If you have an employee handbook, you probably also have a disclaimer in it to let employees know that the handbook isn’t a contract, and that the employment relationship is terminable "at-will." Typically, these disclaimers are pretty standard, and until recently, fairly noncontroversial.
As others have reported, however, actions from the NLRB earlier this year have raised eyebrows. In one, an administrative law judge for the NLRB held that an at-will disclaimer in the Red Cross’ employee handbook was unlawful because it violated Section 7 of the NLRA. In another reported development, a complaint issued against the Hyatt hotel chain alleging a similar violation. Both of these cases settled, however, depriving the NLRB of an opportunity to rule on this issue.
On October 31, 2012 the NLRB released two memoranda from the Division of Advice, a part of the General Counsel’s office responsible for advising the NLRB’s Regional Directors on whether ULP complaints should be issued in particular cases. Like the AGC’s memoranda on social media, these advice memoranda reflect the "prosecutor’s" view of the statute, and the circumstances under which a ULP complaint might be issued. In one memorandum (pdf), the Division of Advice found that the following language in a handbook was lawful:
No representative of the Company has authority to enter into any agreement contrary to the foregoing "employment at will" relationship.

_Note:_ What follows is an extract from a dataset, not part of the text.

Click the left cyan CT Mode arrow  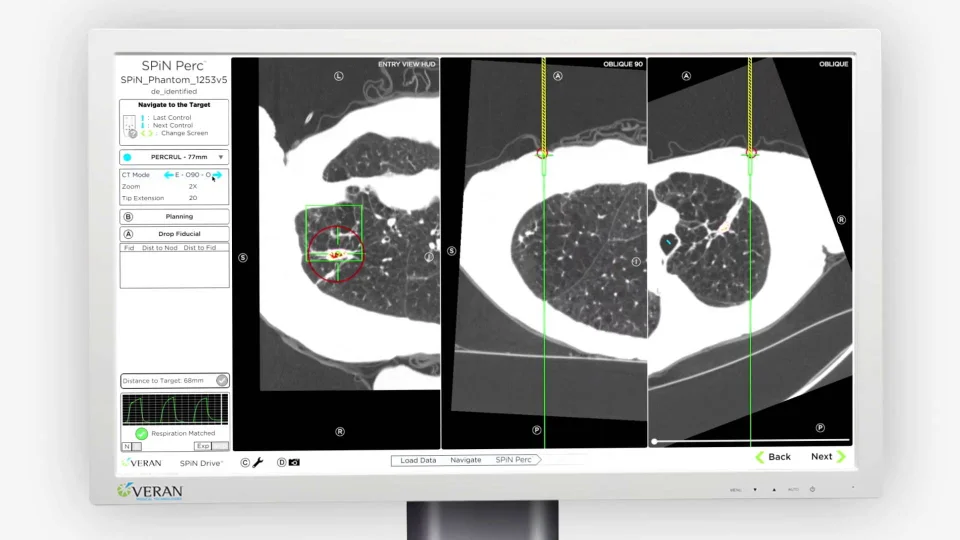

In the other memorandum (pdf), the Division of Advice found the following language in a handbook was lawful:
No manager, supervisor, or employee of [employer] has any authority to enter into an agreement for employment for any specified period of time or to make an agreement for employment other than at-will. Only the president of the Company has the authority to make any such agreement and then only in writing.
In both cases, the Division of Advice distinguished the ALJ’s ruling in the Red Cross case. The waiver in that case required an employee to sign an acknowledgement form confirming that the employee agreed, using the personal pronoun "I," that at-will status could not be changed in any way. This amounted to a "waiver" of the employee’s right to engage in concerted activity for the purpose of changing the at-will status (for example, by organizing a union).

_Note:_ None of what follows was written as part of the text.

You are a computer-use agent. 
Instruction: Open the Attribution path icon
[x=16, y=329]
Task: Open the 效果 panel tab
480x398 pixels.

For the labor professional, the advice memoranda are generally a welcome development. They provide some helpful guidance about when an at-will disclaimer will be considered unlawful.
At the same time, however, the memoranda raise some concern. First, the distinctions drawn in them are at times elusive. Given the importance of context in evaluating employee handbook policies, the language of any particular disclaimer may be subject to challenge. Second, both memoranda conclude with an instruction to the regional offices to submit cases involving at-will disclaimers to the Division of Advice. These memoranda thus do not signal the "all clear" on this issue to employers. To the contrary, they reveal that the AGC will continue to evaluate at-will disclaimers, and may direct the issuance of ULP complaints in appropriate cases in the future.